BEGIN Material for this task

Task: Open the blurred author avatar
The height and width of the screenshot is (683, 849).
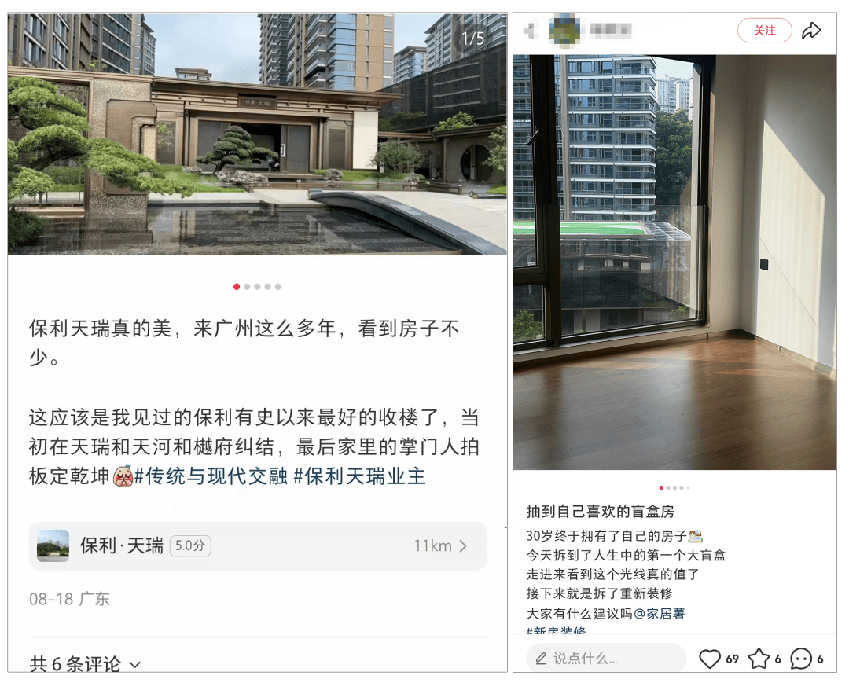Action: click(564, 31)
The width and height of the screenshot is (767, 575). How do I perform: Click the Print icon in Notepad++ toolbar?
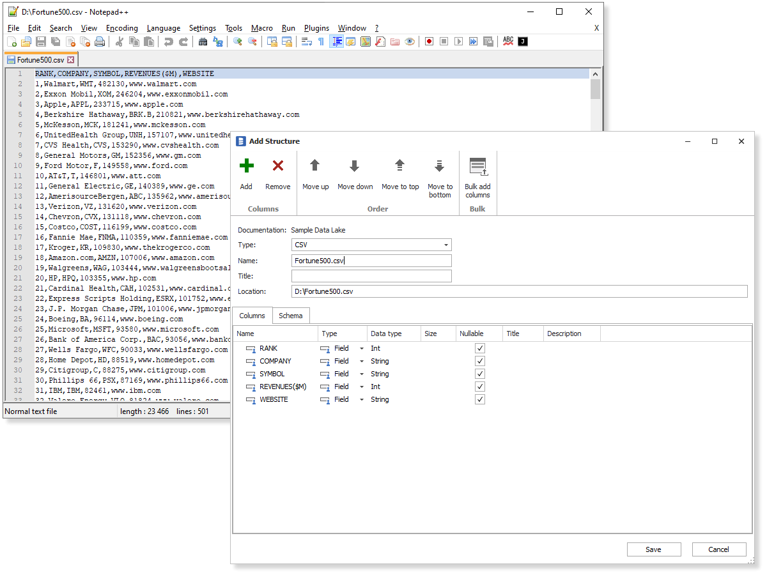[100, 42]
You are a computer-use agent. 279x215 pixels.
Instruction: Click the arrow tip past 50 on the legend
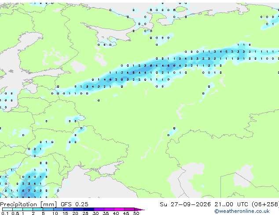tap(140, 209)
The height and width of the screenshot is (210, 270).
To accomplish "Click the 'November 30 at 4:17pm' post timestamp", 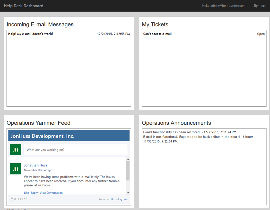I will [x=38, y=170].
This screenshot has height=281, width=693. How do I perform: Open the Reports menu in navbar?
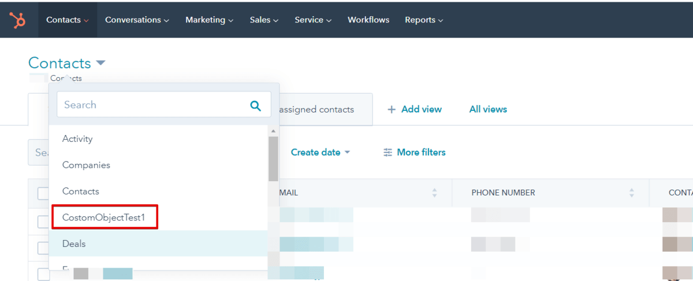click(424, 20)
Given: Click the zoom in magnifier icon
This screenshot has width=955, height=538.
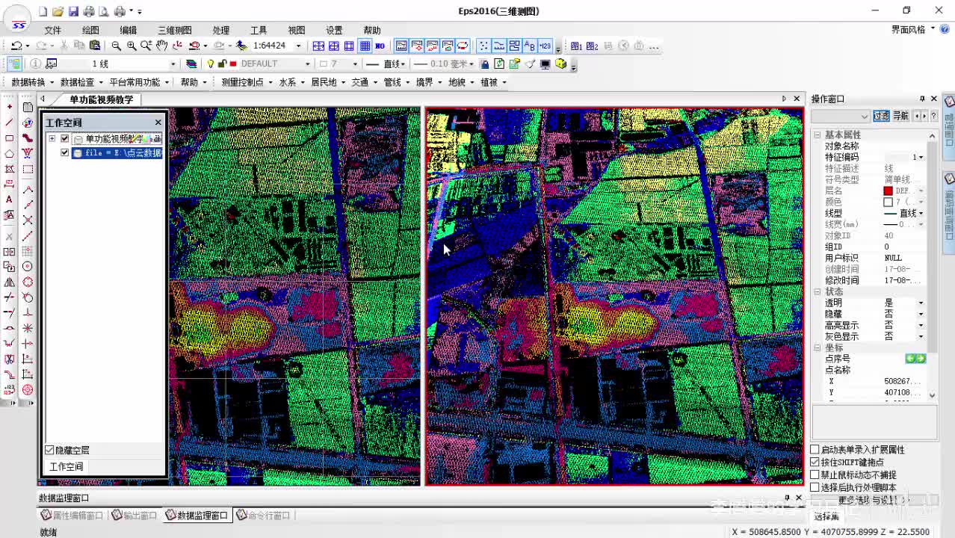Looking at the screenshot, I should (x=132, y=46).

END Material for this task

*Brief*: Set down word for word every line from the one containing "This screenshot has height=281, width=693." through the last line of the records above, both ends included. Leave out the pictures.

*Exercise response*:
This screenshot has height=281, width=693. How do I perform: Open the Reports menu in navbar?
click(424, 20)
Given: Click the zoom in magnifier icon
This screenshot has width=955, height=538.
Looking at the screenshot, I should (x=132, y=46).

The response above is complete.